• _WHAT THE TASK ASKS_: Copy out the material below word for word, leaving out the pictures.

• _GIVEN RECORDS_:
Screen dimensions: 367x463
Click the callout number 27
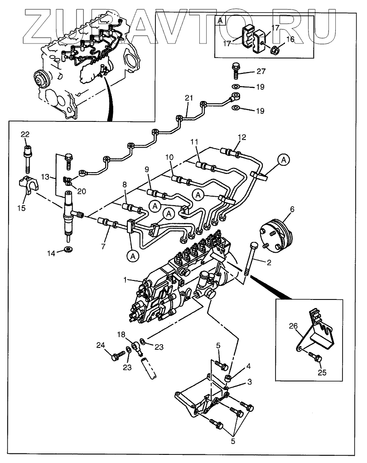click(x=261, y=71)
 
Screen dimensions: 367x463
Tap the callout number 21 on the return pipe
click(x=189, y=98)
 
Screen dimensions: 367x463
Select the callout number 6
click(x=292, y=209)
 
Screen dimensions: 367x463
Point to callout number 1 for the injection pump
click(x=125, y=280)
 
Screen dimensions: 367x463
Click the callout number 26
click(x=293, y=326)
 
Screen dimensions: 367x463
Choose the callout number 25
click(x=322, y=373)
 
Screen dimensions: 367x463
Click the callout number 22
click(x=25, y=135)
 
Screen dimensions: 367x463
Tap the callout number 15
click(x=22, y=208)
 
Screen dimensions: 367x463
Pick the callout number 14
click(x=51, y=253)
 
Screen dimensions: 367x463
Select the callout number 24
click(x=101, y=345)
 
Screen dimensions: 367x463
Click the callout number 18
click(x=121, y=334)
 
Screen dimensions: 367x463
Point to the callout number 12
click(x=242, y=137)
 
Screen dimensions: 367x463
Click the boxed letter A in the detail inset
click(x=220, y=21)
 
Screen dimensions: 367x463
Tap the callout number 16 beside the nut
click(x=290, y=39)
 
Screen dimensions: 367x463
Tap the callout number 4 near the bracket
click(x=248, y=366)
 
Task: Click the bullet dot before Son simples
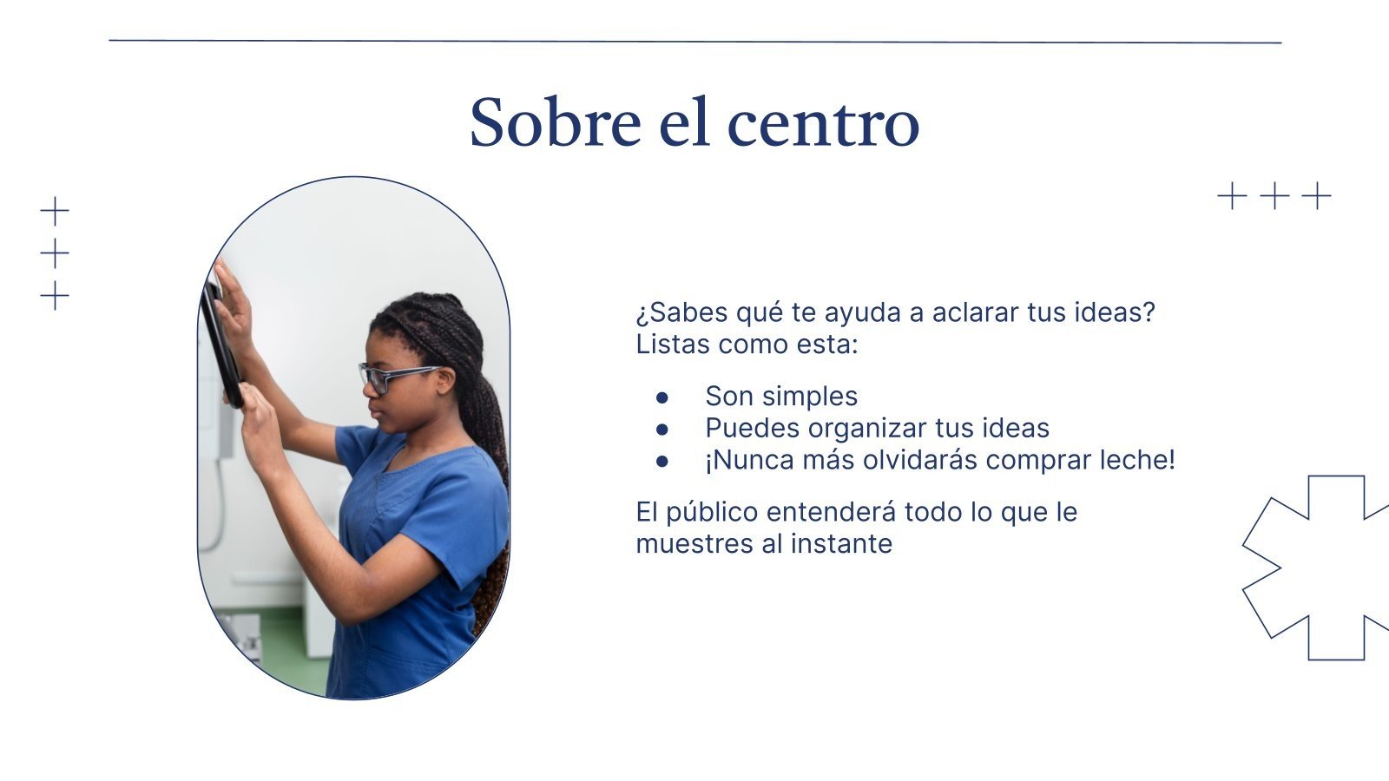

• _FINISHED TASK_:
Screen dimensions: 367x463
Click the callout number 27
click(x=261, y=71)
 
Screen dimensions: 367x463
Tap the callout number 21 on the return pipe
click(x=189, y=98)
 
Screen dimensions: 367x463
Select the callout number 6
click(x=292, y=209)
 
Screen dimensions: 367x463
Point to callout number 1 for the injection pump
click(x=125, y=280)
 
Screen dimensions: 367x463
Click the callout number 26
click(x=293, y=326)
 
Screen dimensions: 367x463
Choose the callout number 25
click(x=322, y=373)
 
Screen dimensions: 367x463
Click the callout number 22
click(x=25, y=135)
 
Screen dimensions: 367x463
Tap the callout number 15
click(x=22, y=208)
 
Screen dimensions: 367x463
Pick the callout number 14
click(x=51, y=253)
 
Screen dimensions: 367x463
Select the callout number 24
click(x=101, y=345)
 
Screen dimensions: 367x463
Click the callout number 18
click(x=121, y=334)
 
Screen dimensions: 367x463
Point to the callout number 12
click(x=242, y=137)
 
Screen dimensions: 367x463
Click the boxed letter A in the detail inset
click(x=220, y=21)
 
Screen dimensions: 367x463
Tap the callout number 16 beside the nut
click(x=290, y=39)
 
Screen dimensions: 367x463
Tap the callout number 4 near the bracket
click(x=248, y=366)
 
Task: Click the bullet dot before Son simples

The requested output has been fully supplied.